Reproduce the lines of the material below verbatim, from the line containing "Where should I click to: Click the 嫩竹网" through the line containing "click(x=651, y=411)", including both of those lines.

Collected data
****************************************

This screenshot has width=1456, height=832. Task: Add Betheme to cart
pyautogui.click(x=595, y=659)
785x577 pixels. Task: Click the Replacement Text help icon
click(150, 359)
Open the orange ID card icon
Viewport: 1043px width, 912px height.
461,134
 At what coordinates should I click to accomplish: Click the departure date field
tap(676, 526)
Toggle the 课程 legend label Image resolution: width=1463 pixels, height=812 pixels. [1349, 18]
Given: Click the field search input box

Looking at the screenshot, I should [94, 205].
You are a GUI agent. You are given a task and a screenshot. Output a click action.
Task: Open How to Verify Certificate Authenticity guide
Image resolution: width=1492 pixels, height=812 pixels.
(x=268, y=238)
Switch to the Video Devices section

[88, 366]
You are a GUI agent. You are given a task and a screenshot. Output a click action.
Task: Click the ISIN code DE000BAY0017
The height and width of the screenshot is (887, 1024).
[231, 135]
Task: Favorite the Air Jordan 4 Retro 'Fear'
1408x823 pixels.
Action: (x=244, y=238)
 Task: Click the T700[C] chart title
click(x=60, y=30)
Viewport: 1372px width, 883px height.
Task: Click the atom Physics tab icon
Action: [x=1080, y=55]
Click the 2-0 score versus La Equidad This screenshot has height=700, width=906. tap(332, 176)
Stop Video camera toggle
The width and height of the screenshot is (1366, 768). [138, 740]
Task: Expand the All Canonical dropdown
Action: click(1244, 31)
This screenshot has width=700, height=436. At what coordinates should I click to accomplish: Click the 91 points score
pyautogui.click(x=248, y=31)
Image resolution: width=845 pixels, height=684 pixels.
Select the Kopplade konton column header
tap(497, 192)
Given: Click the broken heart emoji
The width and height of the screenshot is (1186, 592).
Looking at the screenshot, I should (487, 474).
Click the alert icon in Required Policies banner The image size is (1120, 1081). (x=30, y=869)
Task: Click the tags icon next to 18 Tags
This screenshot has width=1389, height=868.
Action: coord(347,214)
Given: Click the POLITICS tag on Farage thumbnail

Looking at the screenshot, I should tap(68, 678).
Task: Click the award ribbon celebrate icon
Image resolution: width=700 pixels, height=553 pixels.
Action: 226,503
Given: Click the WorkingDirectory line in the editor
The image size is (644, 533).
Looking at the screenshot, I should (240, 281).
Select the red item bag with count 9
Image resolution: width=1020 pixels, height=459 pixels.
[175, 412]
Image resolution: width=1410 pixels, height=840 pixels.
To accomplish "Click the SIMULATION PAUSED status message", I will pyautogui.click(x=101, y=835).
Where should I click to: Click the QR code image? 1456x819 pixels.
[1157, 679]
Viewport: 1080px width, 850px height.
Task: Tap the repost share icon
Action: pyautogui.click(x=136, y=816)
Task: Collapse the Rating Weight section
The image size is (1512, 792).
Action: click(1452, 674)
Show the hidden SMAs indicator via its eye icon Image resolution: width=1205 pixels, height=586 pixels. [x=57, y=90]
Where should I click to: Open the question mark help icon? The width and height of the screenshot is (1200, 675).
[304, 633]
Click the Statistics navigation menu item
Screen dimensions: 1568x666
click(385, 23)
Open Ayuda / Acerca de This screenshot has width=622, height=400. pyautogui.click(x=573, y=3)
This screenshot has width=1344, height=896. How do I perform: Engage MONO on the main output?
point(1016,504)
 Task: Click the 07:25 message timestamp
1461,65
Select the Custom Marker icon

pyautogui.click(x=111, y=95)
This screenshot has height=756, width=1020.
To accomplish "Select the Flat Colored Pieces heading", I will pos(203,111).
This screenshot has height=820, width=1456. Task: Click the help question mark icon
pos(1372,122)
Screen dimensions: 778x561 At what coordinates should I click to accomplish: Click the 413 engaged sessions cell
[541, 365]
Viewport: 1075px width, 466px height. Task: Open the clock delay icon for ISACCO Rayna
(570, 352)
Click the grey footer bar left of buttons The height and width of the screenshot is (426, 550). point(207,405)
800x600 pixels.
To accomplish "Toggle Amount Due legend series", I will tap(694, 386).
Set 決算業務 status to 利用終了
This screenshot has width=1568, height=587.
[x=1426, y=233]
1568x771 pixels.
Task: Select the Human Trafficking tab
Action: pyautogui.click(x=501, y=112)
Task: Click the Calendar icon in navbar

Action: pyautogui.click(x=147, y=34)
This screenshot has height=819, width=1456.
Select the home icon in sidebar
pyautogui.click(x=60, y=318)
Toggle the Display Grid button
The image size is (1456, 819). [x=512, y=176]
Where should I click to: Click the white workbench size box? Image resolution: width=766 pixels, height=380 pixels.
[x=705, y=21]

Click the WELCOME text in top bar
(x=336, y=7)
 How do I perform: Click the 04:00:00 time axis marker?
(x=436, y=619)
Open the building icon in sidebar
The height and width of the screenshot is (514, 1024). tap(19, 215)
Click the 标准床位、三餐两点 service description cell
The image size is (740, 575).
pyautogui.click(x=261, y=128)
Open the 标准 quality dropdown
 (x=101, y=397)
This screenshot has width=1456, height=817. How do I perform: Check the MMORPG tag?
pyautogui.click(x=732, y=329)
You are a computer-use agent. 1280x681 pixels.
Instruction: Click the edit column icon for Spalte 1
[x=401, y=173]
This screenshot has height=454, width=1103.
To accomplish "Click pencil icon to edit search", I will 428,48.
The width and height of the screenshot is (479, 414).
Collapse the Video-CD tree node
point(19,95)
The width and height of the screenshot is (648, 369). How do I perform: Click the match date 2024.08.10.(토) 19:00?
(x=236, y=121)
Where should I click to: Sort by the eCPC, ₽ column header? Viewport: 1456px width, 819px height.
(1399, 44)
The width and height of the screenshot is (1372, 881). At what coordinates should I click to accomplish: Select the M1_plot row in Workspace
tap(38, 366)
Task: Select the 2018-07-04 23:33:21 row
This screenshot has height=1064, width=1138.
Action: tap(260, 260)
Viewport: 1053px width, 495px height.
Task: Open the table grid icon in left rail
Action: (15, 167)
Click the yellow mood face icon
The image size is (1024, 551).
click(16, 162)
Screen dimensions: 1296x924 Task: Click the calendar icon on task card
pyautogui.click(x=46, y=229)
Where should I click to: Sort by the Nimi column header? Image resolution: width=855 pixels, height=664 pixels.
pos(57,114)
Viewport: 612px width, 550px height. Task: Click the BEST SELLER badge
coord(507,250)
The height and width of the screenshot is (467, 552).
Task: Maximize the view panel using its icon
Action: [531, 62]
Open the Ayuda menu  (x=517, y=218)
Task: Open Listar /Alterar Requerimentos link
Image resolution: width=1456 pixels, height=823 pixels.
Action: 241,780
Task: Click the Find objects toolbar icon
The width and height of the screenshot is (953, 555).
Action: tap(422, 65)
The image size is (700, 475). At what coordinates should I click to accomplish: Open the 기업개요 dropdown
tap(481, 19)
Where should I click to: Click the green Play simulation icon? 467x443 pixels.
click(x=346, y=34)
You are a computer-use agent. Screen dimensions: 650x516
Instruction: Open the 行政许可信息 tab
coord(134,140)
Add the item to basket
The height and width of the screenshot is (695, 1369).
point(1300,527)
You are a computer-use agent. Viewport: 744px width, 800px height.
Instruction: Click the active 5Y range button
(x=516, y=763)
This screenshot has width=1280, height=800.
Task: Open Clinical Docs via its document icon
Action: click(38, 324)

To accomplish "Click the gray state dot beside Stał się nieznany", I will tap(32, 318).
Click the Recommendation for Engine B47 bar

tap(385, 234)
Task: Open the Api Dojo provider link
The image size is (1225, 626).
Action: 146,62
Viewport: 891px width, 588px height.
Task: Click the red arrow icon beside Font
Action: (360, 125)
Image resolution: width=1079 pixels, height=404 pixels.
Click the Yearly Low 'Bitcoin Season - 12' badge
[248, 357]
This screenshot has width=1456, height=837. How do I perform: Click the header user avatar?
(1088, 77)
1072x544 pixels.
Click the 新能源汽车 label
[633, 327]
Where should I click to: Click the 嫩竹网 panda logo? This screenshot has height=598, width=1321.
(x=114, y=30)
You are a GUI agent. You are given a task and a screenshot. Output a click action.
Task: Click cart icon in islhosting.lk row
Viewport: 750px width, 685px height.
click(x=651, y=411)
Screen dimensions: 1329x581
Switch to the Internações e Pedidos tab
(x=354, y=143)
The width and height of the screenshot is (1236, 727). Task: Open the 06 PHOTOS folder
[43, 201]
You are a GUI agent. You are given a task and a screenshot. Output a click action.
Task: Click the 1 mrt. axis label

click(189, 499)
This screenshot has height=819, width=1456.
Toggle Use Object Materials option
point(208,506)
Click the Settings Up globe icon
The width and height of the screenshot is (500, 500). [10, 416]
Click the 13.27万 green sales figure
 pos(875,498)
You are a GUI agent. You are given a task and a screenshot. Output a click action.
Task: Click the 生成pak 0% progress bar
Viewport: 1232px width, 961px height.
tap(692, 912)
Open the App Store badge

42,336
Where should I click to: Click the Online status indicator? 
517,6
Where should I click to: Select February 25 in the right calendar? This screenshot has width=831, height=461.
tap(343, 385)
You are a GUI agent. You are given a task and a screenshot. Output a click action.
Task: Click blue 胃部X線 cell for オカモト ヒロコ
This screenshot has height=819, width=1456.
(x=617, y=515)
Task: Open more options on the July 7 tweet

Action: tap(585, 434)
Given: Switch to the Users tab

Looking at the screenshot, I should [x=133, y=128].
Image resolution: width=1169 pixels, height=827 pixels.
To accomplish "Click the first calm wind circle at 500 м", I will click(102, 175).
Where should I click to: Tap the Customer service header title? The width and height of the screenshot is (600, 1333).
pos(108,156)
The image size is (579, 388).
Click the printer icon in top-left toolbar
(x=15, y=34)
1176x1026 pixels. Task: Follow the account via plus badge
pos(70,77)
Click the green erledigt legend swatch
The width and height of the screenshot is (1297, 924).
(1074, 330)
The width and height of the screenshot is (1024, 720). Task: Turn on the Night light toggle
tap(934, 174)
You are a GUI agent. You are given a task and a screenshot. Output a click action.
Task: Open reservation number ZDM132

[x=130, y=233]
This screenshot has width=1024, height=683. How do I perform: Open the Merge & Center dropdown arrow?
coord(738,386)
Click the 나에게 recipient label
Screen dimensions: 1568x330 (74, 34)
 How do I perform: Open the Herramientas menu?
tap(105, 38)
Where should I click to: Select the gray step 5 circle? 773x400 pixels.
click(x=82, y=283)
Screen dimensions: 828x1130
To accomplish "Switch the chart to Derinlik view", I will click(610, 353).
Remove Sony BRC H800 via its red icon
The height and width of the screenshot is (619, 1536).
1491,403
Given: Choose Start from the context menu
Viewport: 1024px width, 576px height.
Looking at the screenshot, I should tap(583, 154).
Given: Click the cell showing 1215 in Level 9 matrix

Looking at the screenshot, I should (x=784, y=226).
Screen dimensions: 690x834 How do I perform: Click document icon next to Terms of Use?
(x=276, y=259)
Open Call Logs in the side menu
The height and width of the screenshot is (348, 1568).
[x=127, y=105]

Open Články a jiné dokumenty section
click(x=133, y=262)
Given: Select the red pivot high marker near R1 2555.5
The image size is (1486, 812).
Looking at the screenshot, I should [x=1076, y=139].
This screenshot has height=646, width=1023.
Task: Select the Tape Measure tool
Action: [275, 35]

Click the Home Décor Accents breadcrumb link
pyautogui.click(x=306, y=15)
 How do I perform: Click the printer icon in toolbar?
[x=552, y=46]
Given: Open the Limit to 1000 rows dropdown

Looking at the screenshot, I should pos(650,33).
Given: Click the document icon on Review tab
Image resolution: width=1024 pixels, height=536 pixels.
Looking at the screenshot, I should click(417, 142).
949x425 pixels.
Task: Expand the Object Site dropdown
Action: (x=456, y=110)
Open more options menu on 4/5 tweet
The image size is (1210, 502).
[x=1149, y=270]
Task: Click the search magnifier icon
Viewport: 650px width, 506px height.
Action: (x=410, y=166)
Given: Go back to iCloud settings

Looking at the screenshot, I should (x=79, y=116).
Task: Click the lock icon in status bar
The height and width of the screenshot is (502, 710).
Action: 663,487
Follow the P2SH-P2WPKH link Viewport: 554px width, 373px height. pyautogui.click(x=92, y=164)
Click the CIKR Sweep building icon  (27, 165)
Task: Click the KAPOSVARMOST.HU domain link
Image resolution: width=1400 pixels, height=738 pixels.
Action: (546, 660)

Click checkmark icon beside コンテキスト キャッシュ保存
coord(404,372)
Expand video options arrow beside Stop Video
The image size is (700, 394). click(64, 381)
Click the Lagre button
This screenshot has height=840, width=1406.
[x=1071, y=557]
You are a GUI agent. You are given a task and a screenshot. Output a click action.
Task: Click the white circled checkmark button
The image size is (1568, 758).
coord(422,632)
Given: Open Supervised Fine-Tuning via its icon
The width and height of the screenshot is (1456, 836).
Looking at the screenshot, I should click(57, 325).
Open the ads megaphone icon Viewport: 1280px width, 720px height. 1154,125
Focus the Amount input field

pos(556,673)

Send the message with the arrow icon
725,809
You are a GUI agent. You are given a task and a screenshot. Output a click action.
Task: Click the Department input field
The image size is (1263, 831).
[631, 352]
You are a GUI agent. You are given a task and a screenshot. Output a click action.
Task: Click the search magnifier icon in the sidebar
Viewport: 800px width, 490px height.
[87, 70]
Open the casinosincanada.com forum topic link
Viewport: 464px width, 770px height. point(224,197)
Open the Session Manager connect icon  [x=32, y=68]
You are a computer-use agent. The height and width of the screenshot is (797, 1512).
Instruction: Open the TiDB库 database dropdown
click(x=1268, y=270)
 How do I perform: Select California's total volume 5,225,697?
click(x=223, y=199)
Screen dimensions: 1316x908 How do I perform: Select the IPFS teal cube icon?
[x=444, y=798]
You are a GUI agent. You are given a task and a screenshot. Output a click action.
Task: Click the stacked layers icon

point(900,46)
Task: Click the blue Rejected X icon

****************************************

**Written response**
Where should I click to: Click the 嫩竹网 panda logo? This screenshot has height=598, width=1321.
(x=114, y=30)
You are a GUI agent. You are given a task and a screenshot. Output a click action.
Task: Click cart icon in islhosting.lk row
Viewport: 750px width, 685px height.
click(x=651, y=411)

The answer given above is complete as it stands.